La traduction française du livre de Charles Rosen, The Romantic Generation, initialement paru aux États-Unis en 1995, marque sans conteste une date dans l'historiographie de la musique du xixe siècle. Suite naturelle du Style classique (1978), où l'auteur s'était concentré sur les figures de Haydn, Mozart et Beethoven, La Génération romantique. Chopin, Schumann, Liszt et leurs contemporains (Gallimard, Paris, 2002) analyse les années 1820-1850, en s'appuyant sur la « génération de 1810 », celle dont le style arrive à maturité « à la charnière des années 1820 et 1830 » : Chopin, Schumann et Liszt, mais aussi Berlioz, Bellini et Meyerbeer. La source originale du livre, une série de conférences où chaque artiste était traité séparément, se répercute donc naturellement dans son organisation interne, lui donnant un caractère extrêmement vivant, renforcé par la présence de nombreux exemples de partitions musicales, pour lesquelles Rosen s'est souvent reporté aux éditions originales, et celle d'un CD d'extraits joués par lui-même.

Nul doute que l'ouvrage intéresse d'abord les musicologues. Mais il ne relève pas seulement de la musicologie. Rosen, en voulant définir le style romantique, était naturellement porté à déborder son sujet premier : rappelons qu'il était titulaire, à l'université de Chicago, d'une double chaire de musicologie et de littérature comparée, et qu'il a, avec Henri Zerner, écrit de nombreux textes sur la peinture, la sculpture et la gravure du xixe siècle. Aussi est-il souvent question ici de peinture ou de littérature, dans un constant va-et-vient avec la musique, même si celle-ci occupe bien entendu la première place. Les musiciens dont il est question, et notamment celui qui se trouve au cœur de la réflexion de l'auteur, Chopin, ont en effet entretenu des relations étroites avec d'autres personnalités de leur temps, écrivains et peintres en particulier (dans le cas de Chopin, il suffira de nommer George Sand et Delacroix, dont les discussions communes sur la peinture et la musique, les couleurs et les tons, sont justement évoquées par Rosen). Le romantisme n'est-il pas aussi la recherche de l'union des arts, à la poursuite d'un idéal commun, en réalité insaisissable, celui d'exprimer l'universel par le particulier, de révéler le monde à travers une expérience singulière, celle de l'artiste envisagé comme un médium ?
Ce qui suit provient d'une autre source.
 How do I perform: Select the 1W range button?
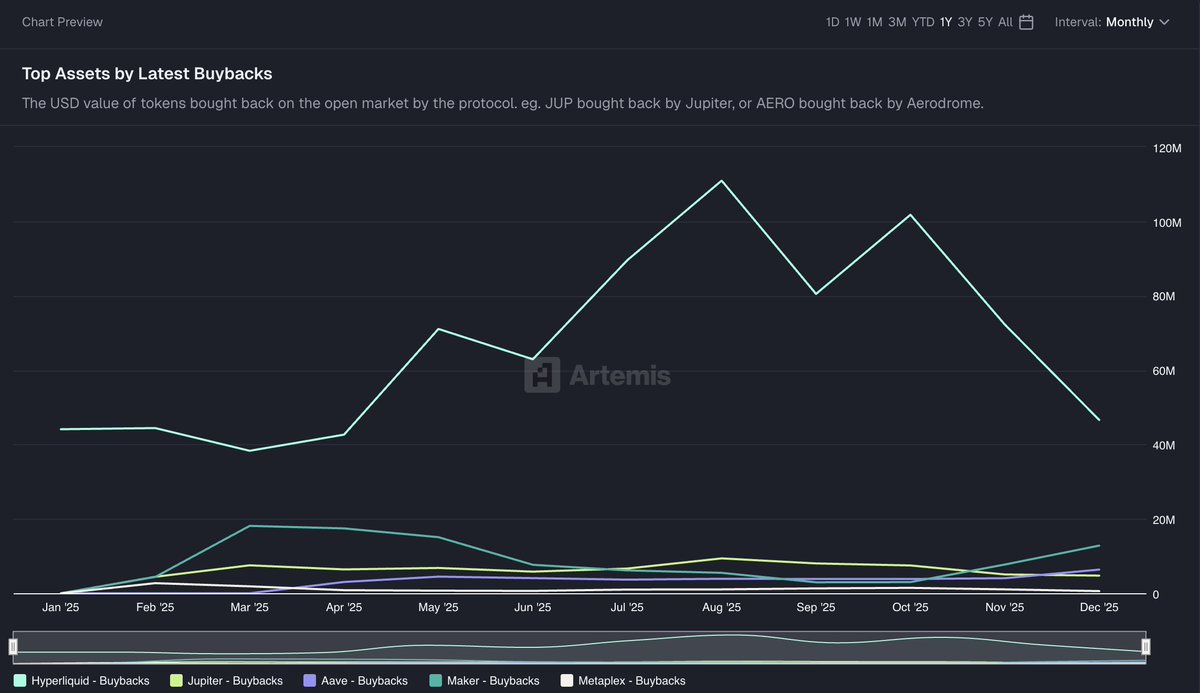tap(852, 21)
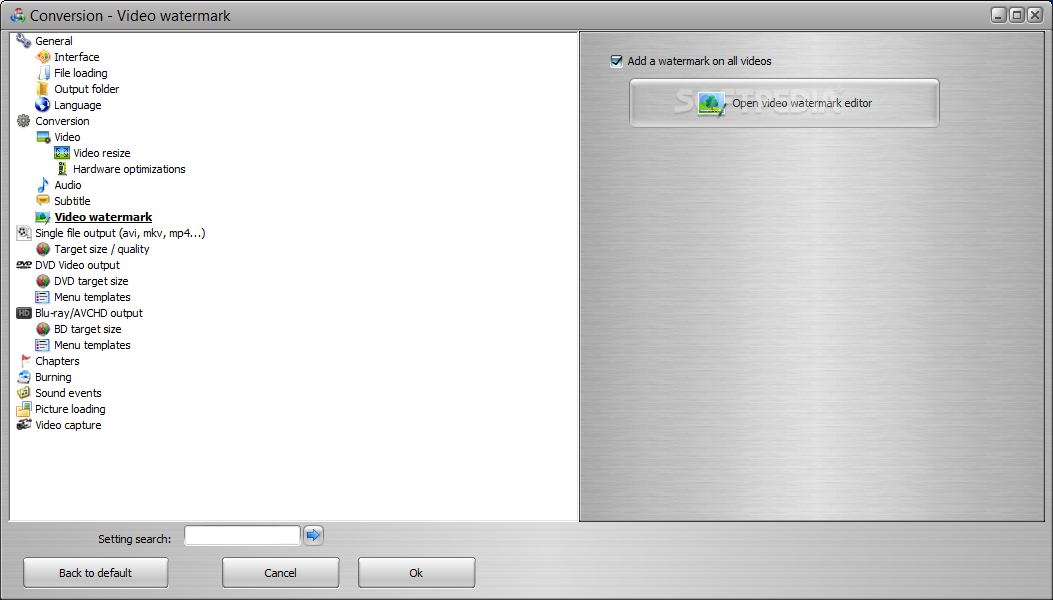Uncheck Add a watermark on all videos
Viewport: 1053px width, 600px height.
616,61
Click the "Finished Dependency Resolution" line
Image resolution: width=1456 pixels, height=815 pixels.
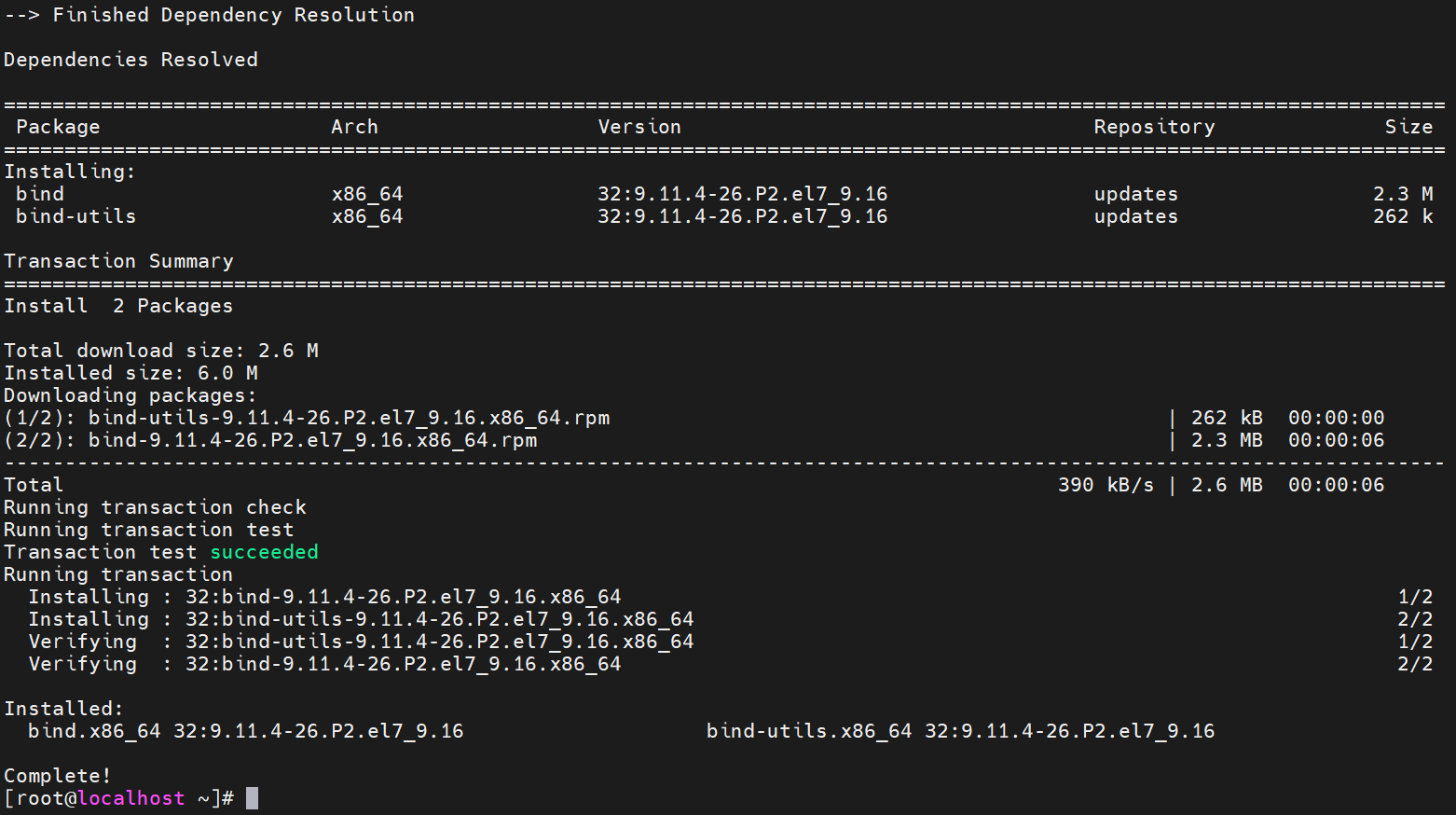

Aussi le livre tout entier – mais plus spécifiquement ses trois premiers chapitres – fournit-il une base de réflexion à qui s'intéresse au romantisme en général, et pas seulement à son expression musicale. On retiendra par exemple tout le passage consacré au fragment, forme par excellence du romantisme théorisée par Friedrich Schlegel, et plus généralement les considérations sur le langage musical propre au romantisme, ou celui qui est dévolu à la place du « folklore » dans l'œuvre de Chopin. Les bases posées pour la musique ne peuvent-elles être appliquées à d'autres formes d'expression ? Ainsi des cycles de mélodies, qui en offrant à l'auditeur une suite de paysages émotionnels (mais aussi parfois directement descriptifs de la nature), « témoignent du rôle primordial qu'ils ont joué dans l'histoire de l'art romantique », réalisant « un des idéaux de l'époque : donner un statut épique, une monumentalité véritable à l'expression lyrique de la nature, sans rien perdre de l'apparente simplicité de l'expression personnelle ». La force de l'ouvrage tient à ce qu'on le sent appuyé sur une connaissance approfondie de l'ensemble des expressions artistiques de l'époque ainsi que sur une longue réflexion dont on voit ici l'aboutissement, enrichie de l'expérience du musicien. À chacun de suivre, ou non, les voies dessinées par l'auteur.[...]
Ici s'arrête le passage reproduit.